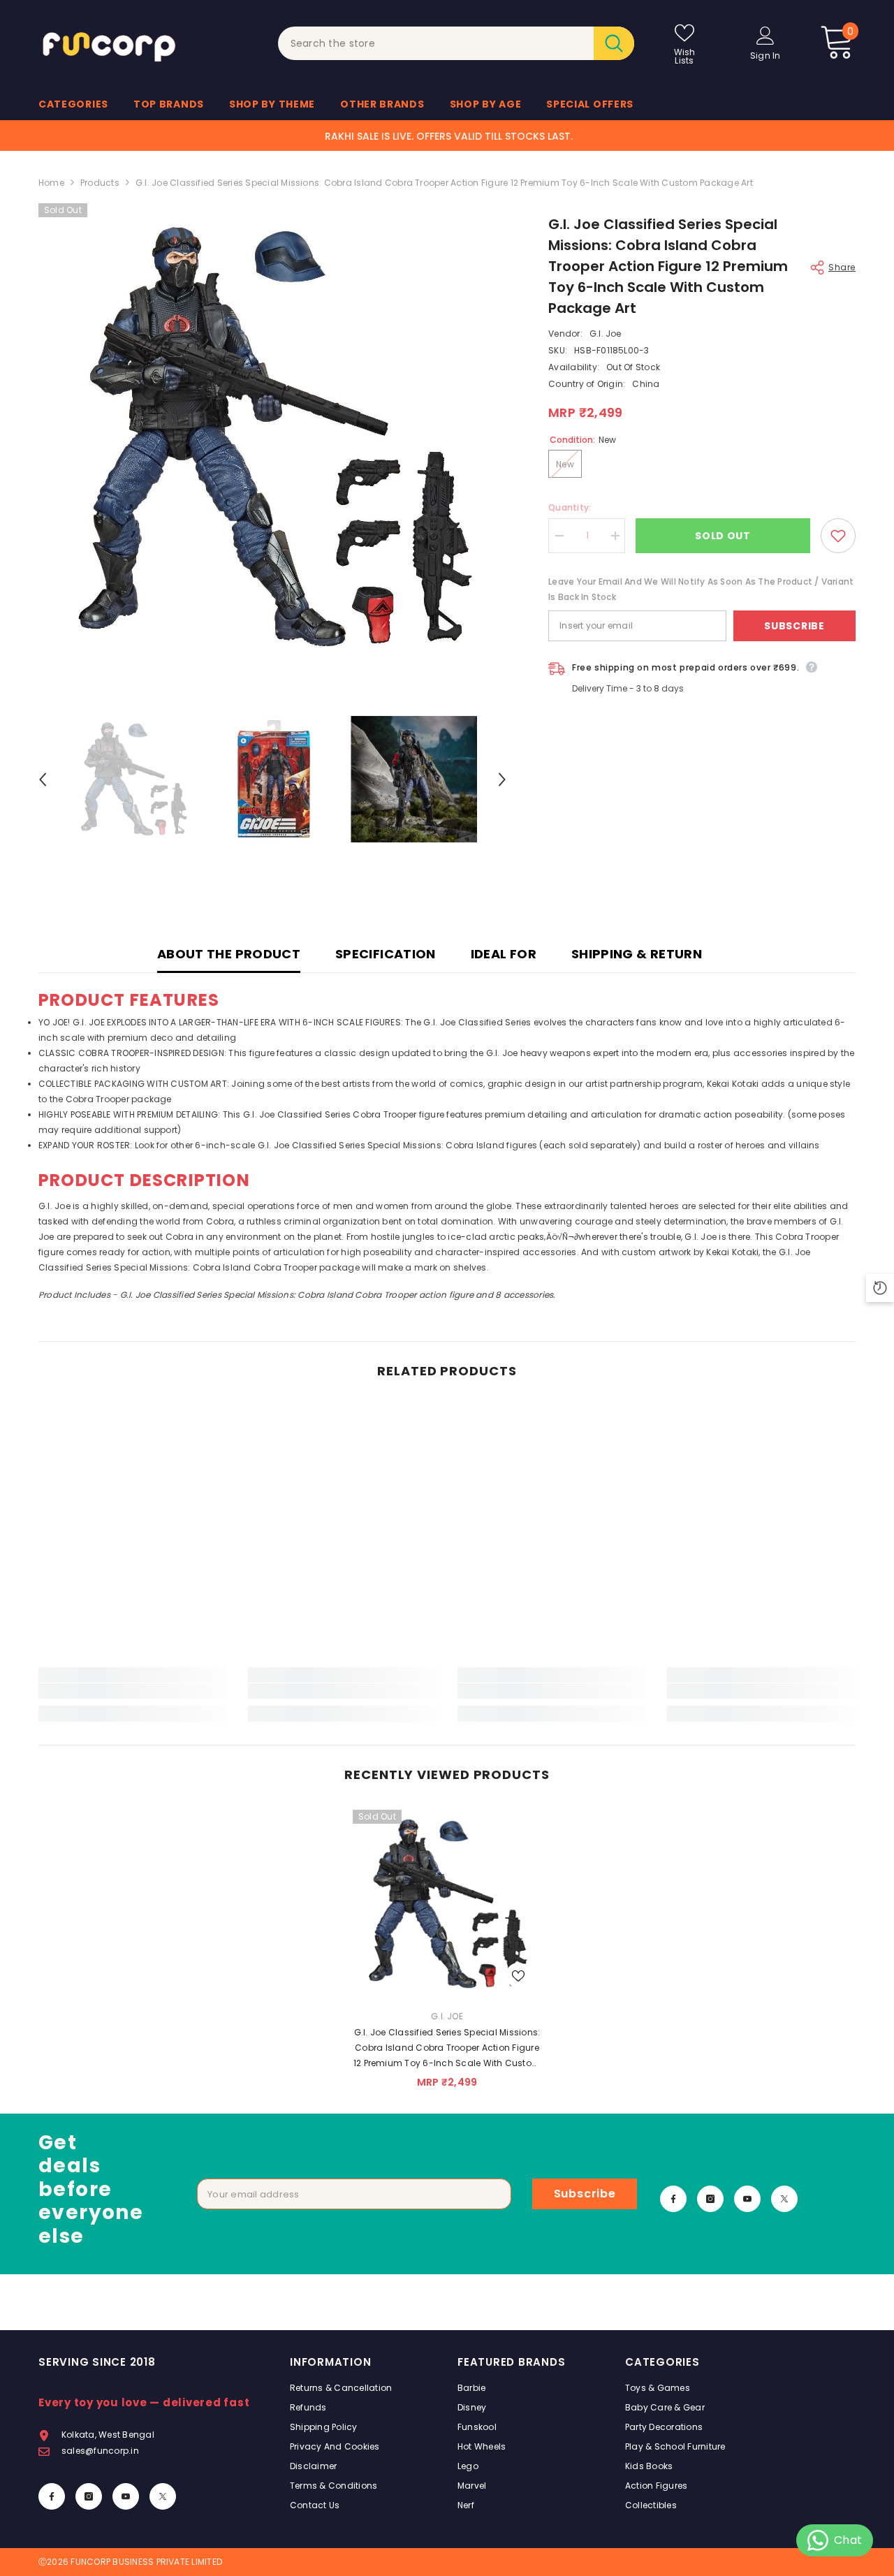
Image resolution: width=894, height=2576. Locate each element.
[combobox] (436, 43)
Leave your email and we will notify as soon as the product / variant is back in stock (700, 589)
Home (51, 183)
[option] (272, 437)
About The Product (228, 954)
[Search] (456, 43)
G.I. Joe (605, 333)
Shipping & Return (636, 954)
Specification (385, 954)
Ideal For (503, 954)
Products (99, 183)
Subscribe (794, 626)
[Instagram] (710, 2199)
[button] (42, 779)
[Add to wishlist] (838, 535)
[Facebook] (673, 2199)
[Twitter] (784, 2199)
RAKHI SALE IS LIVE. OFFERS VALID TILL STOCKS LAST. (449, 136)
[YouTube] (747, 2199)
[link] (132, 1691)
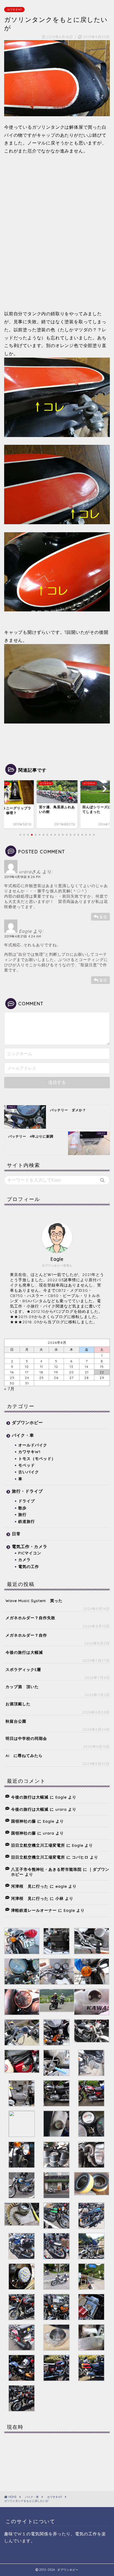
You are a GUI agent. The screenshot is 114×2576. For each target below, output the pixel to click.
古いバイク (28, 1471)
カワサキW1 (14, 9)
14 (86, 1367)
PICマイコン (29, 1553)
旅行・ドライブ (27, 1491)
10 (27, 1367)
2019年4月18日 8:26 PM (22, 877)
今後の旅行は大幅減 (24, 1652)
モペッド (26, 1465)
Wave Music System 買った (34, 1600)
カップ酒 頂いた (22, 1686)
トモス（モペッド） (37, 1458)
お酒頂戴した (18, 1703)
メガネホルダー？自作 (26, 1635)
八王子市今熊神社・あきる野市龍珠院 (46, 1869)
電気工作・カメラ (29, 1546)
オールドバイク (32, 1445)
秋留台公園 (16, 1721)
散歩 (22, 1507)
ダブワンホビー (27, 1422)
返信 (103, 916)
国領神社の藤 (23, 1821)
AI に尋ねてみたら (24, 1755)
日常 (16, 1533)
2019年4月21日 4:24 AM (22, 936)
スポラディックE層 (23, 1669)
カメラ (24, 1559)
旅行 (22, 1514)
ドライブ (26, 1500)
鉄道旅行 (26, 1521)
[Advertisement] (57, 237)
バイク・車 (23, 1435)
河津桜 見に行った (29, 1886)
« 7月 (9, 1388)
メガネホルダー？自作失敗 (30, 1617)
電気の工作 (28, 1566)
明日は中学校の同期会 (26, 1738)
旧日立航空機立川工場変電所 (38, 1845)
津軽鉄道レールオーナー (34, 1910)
* * * *
**What you need to do**. Look through the material above and print exactly the lines from the one containing "About The Product (228, 954)" to the one containing "[link] (132, 1691)", both included, and nothing more.

**Result of this exercise**.
About The Product (228, 954)
[Search] (456, 43)
G.I. Joe (605, 333)
Shipping & Return (636, 954)
Specification (385, 954)
Ideal For (503, 954)
Products (99, 183)
Subscribe (794, 626)
[Instagram] (710, 2199)
[button] (42, 779)
[Add to wishlist] (838, 535)
[Facebook] (673, 2199)
[Twitter] (784, 2199)
RAKHI SALE IS LIVE. OFFERS VALID TILL STOCKS LAST. (449, 136)
[YouTube] (747, 2199)
[link] (132, 1691)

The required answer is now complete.